# Clarence De Vis



## THEUNIT(XXL) (Oct 25, 2007)

Clarence De Vis of Gosselies, Belgium won the overall title at the 2007 Belgium Nationals in Brussels. The newest IFBB Pro Bodybuilder was announced shortly before midnight Saturday night to an enthusiastic audience. The Mr. Belgium bodybuilding contest was promoted by IFBB Belgium President Julien Blommaert, IFBB Belgium President, who promoted the 1985 Mr. Olympia in Brussels that Lee Haney won.

Muscletime predicted Clarence De Vis would emerge victorious from the 2007 Belgium Nationals (thereby qualifying for IFBB Pro status) after see pictures of him competing in a contest a couple of weeks earlier. We traveled to Brussels to be on hand to cover the contest and photograph the impressive Clarence De Vis' victory. Clarence was clearly a fan favorite with an engaging and entertaining posing routine to match his pro caliber physique.
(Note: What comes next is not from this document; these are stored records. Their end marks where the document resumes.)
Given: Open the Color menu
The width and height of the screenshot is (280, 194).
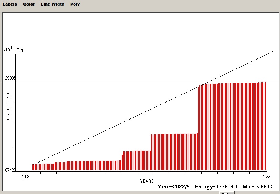Looking at the screenshot, I should pos(29,4).
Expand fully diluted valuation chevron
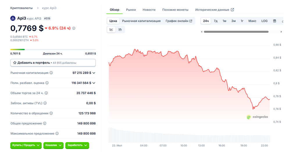 (x=94, y=83)
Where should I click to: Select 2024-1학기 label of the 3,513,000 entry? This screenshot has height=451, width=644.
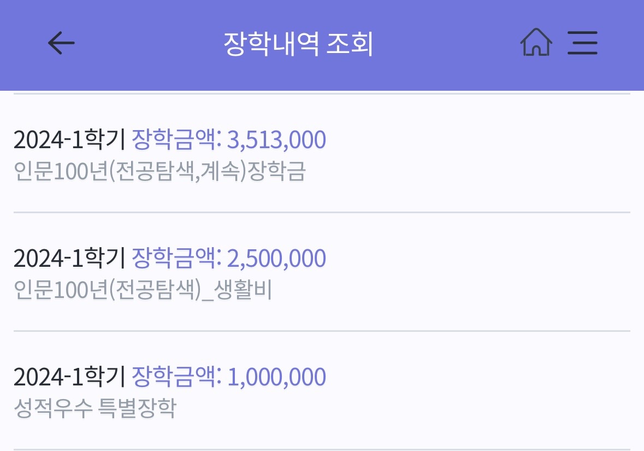[x=70, y=140]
Clarence is sponsored by Performance Nutrition for Athletes in Diepenbeek, Belgium and currently trains at Sun Gym in Marcinelle. He joins the list of IFBB pros such as Johnnie Jackson and Ronnie Coleman who are known for their phenomenal strength in addition to their physique presentation. Clarence trains hard and heavy in the gym with lifts of 617 lbs (280 kg) and 573 lbs (260 kg) in the squat and bench press, respectively.

The new IFBB Pro Bodybuilder plans to make his professional bodybuilding debut at the 2008 Santa Susana Pro Grand Prix promoted by IFBB Spain on August 20, 2008.


----------



## FishOrCutBait (Oct 27, 2007)

his symmetry is frightening


----------



## Arnold (Oct 28, 2007)

wow, the way a bodybuilder should look!


----------